Task brief - Please list the grades of commercially available pine bark that the study on pine bark in sandy soils below assessed.

Passage to read -
<<<<

Temporal Changes of Soil Water in Sandy Soils Amended with Pine Bark and Efficient Blueberry Irrigation

Core Ideas Hydraulic properties of soil mixed with pine bark changed rapidly as bark degraded. Soil ρ b increased from 0.33 to 0.62 g cm –3 and θ fc increased from 7 to 21% in 2 yr. After 2 yr, no change in θ fc indicated a constant capillary size porosity in the bark–soil mixture. Root zone depth in the bark–soil mix decreased continually to reduce plant‐available water. Sensors help monitor soil‐water dynamics that mimic the above changes in bark–soil mixtures. Temporal changes in the physical and hydraulic properties of pine bark as it degrades above sandy soil likely affect soil water (θ v ) availability and the efficiency of irrigation in blueberry ( Vaccinium corymbosum L.) production. The objectives of this study were to (i) assess the physical and hydraulic properties of commercially available pine bark with large, medium, and fine grades as it aged above well‐ and poorly‐drained sandy soils, and (ii) test the capability of dielectric soil moisture sensors to monitor θ v reliably through time. During 3 yr, the depth of the pine bark layer decreased from 26 to 15 cm, and the bulk density of the 0‐ to 15‐cm layer of pine bark increased from 0.33 to 0.62 g cm –3 . The water content at field capacity (θ fc ) of pure pine bark was initially 0.07 cm 3 cm –3 and increased to 0.21 cm 3 cm –3 during the first 2 yr, but changed little afterward. The measured θ fc at two sites with 2‐yr‐old pine bark remained between 0.19 and 0.21 cm 3 cm –3 and agreed well with sensor estimates. The θ fc gradually decreased with depth from 0.25 cm 3 cm –3 at 7.5‐cm depth in the pine bark layer to 0.10 cm 3 cm –3 at 60‐cm depth. The layer of pine bark mixed with well‐drained sandy soil reached the lowest θ v (θ l of 0.10 cm 3 cm –3 ) after 12 d of drying, but this decrease in moisture required 40 d in poorly‐drained sandy soil. The root zone of pine bark in well‐drained sandy soil drained to θ fc in <2 h compared with 3 h in poorly‐drained sandy soil. These data could be used to optimize irrigation efficiency.

>>>>

Dataset -
<<<<

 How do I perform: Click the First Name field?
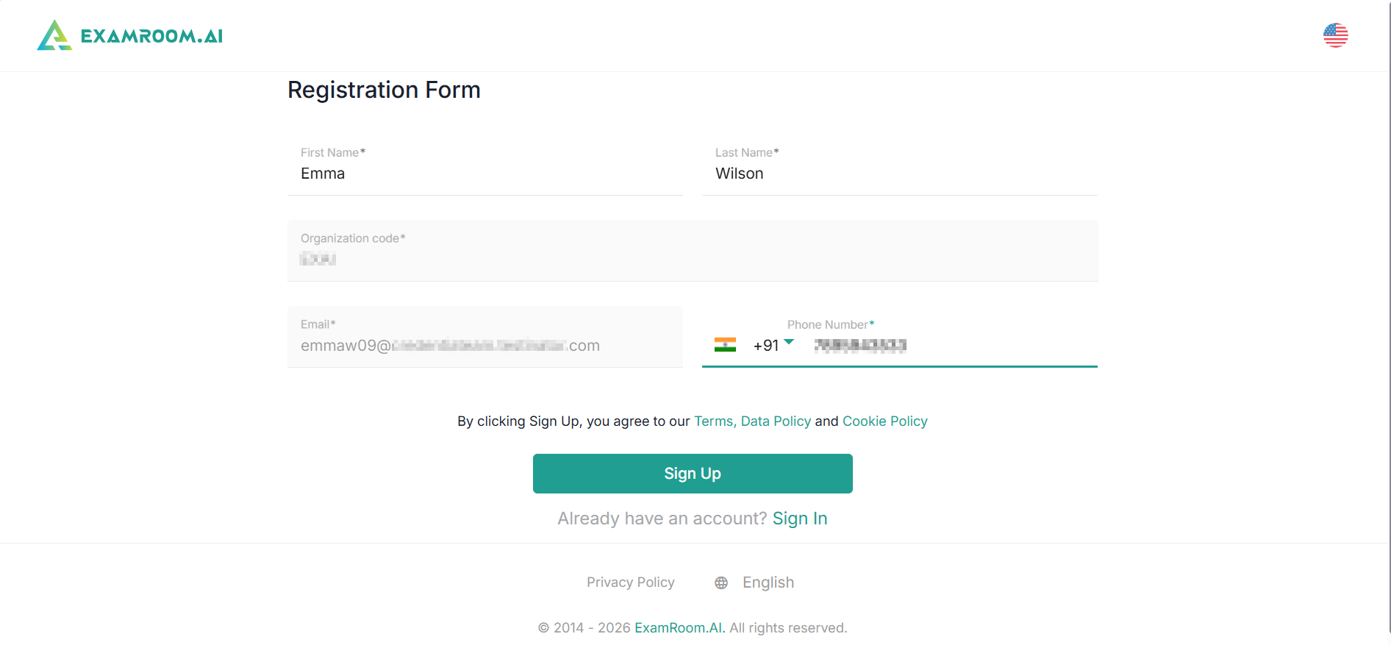tap(484, 174)
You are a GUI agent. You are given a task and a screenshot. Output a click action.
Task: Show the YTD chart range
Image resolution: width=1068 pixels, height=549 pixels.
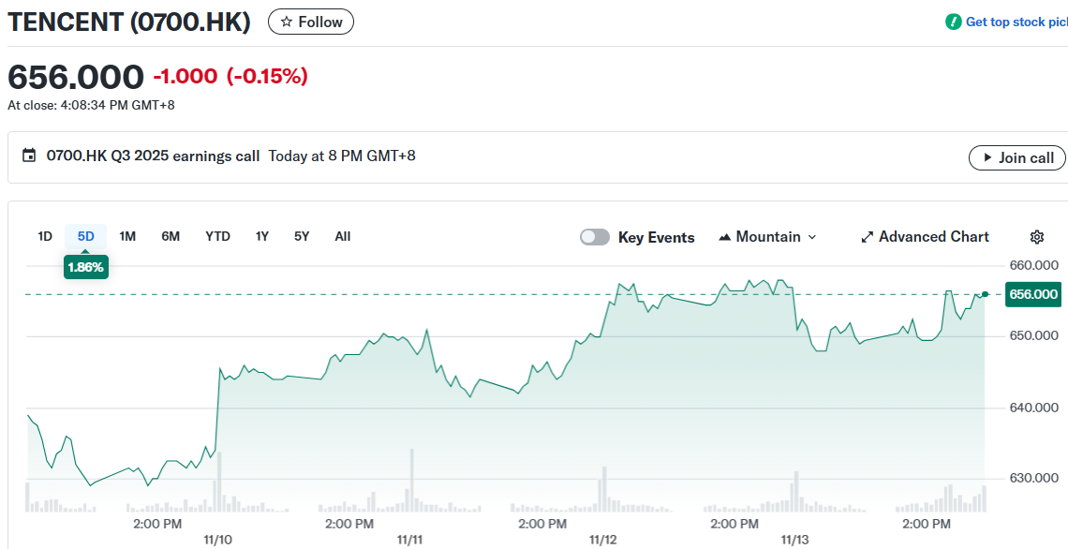click(x=217, y=236)
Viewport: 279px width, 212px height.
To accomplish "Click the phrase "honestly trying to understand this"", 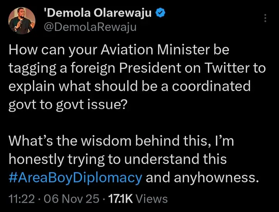I will (x=117, y=160).
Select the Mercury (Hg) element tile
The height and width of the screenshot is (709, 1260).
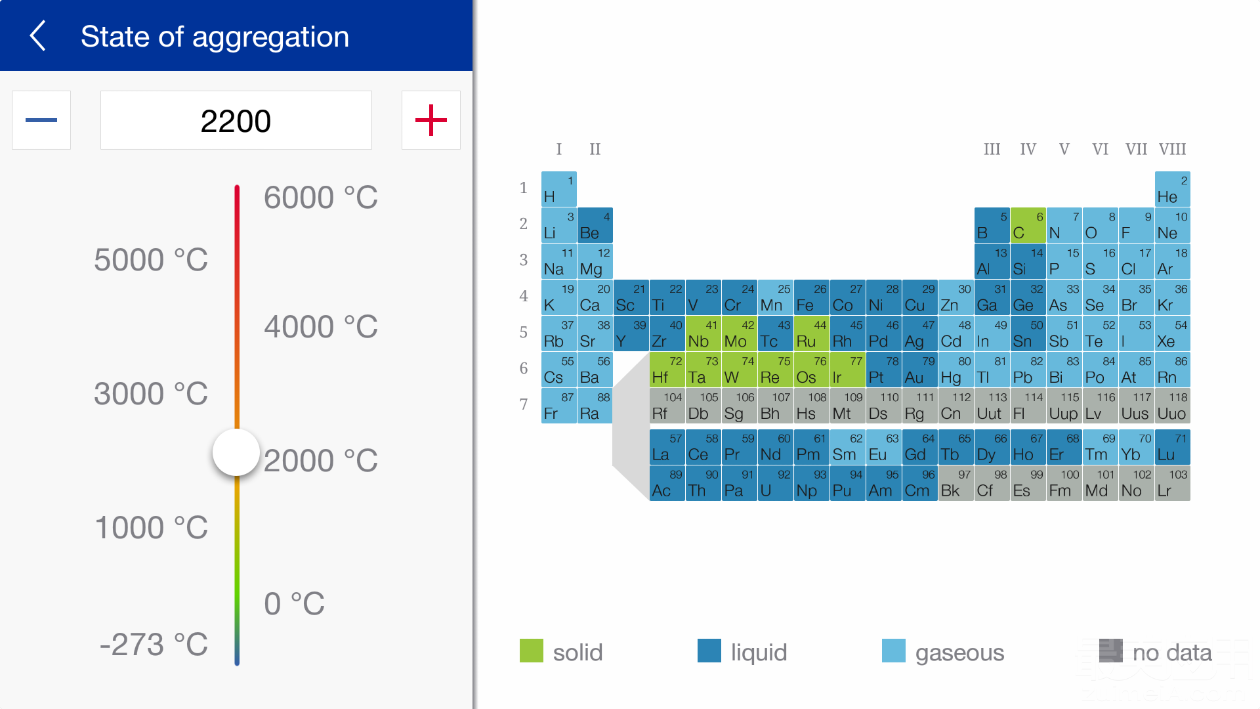coord(956,370)
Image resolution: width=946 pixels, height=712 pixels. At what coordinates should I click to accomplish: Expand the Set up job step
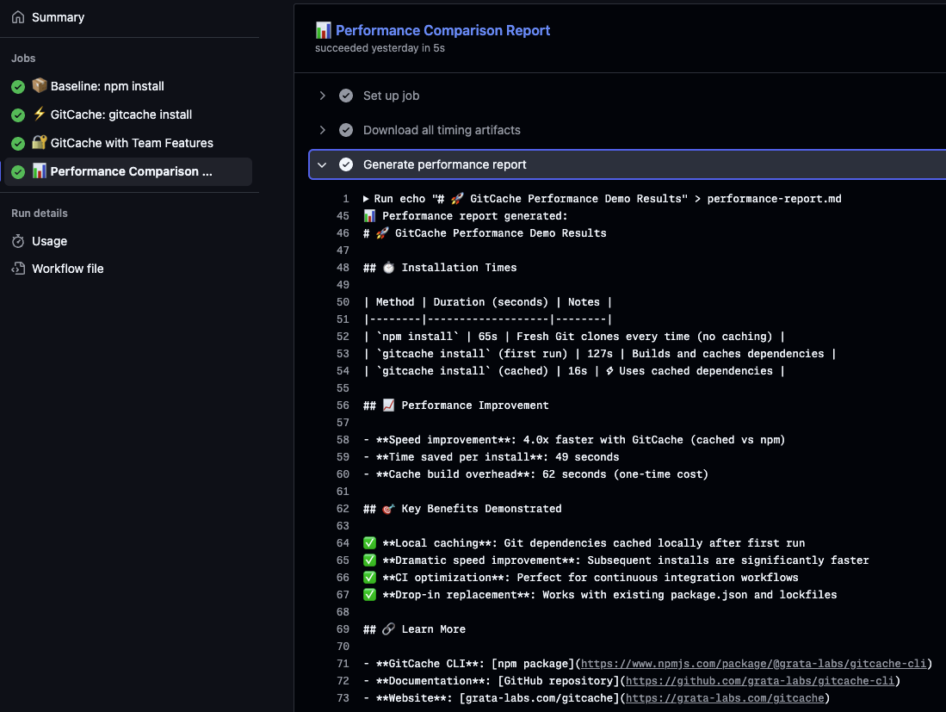(x=323, y=96)
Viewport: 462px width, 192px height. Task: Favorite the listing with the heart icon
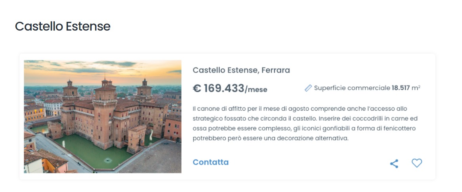pos(416,163)
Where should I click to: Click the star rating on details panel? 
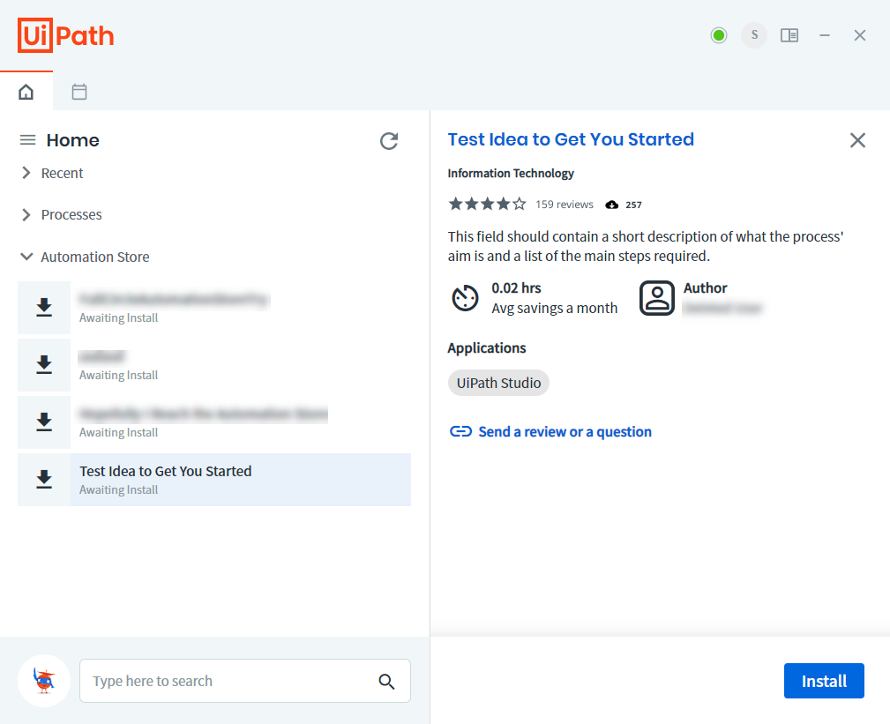(x=487, y=205)
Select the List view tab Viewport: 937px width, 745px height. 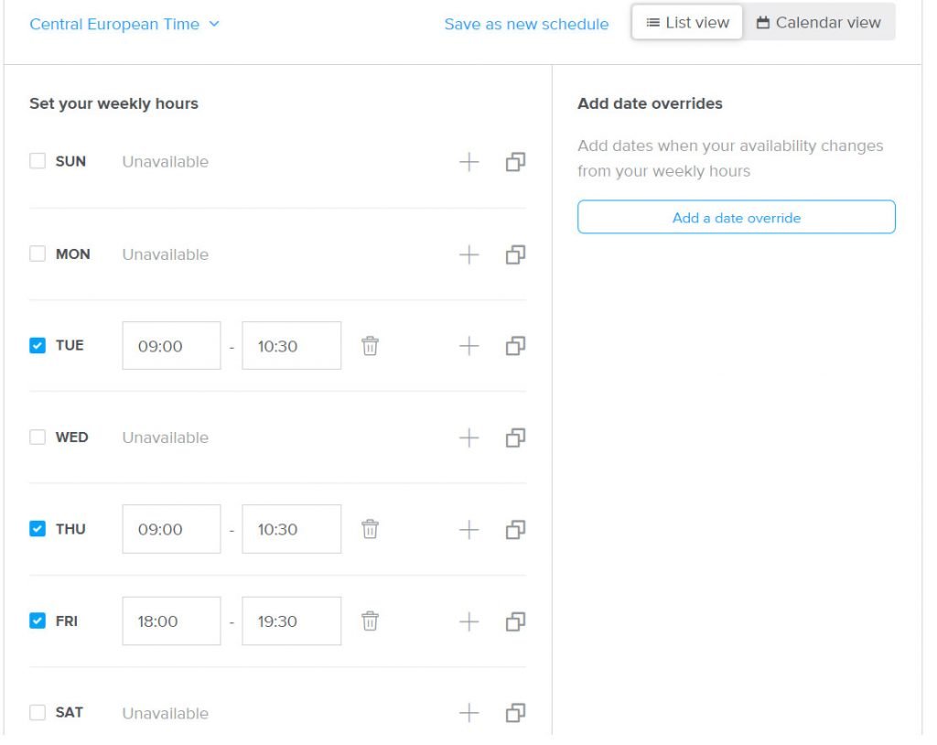pos(687,23)
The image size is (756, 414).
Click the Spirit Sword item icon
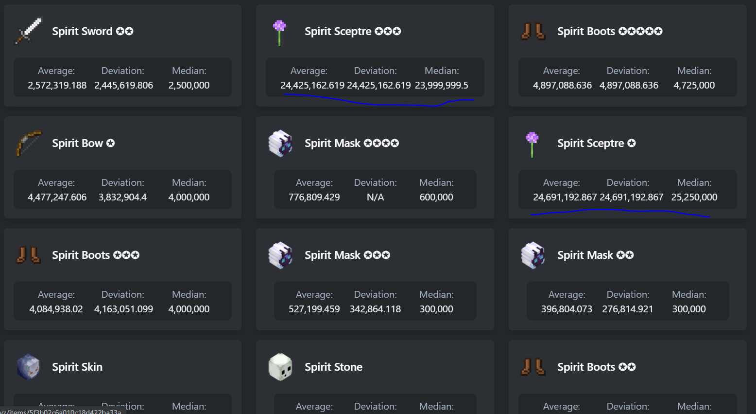tap(28, 31)
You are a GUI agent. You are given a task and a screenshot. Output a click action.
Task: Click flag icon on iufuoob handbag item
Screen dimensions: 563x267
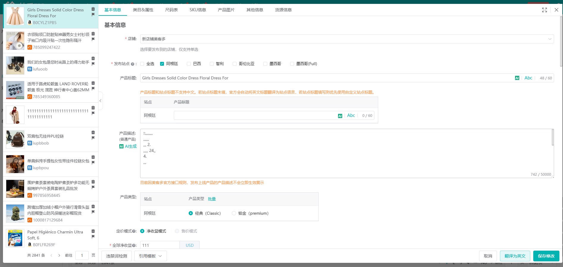[93, 64]
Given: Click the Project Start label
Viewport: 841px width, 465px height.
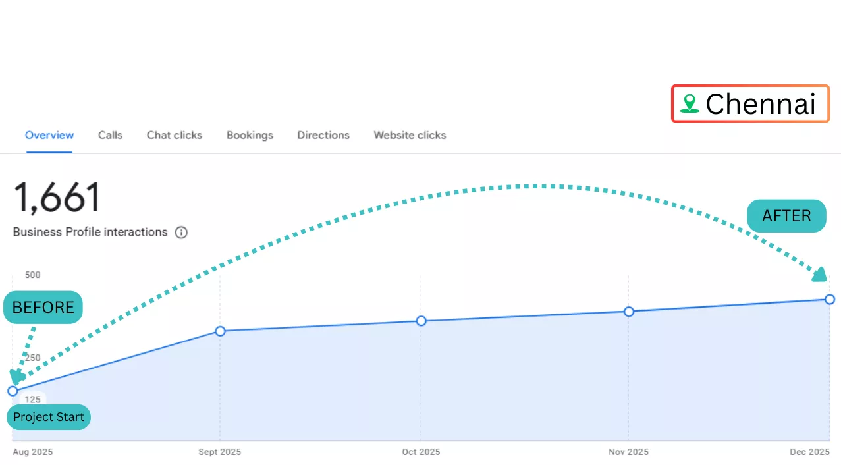Looking at the screenshot, I should 49,417.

>>>>

The answer - Large, medium, and fine.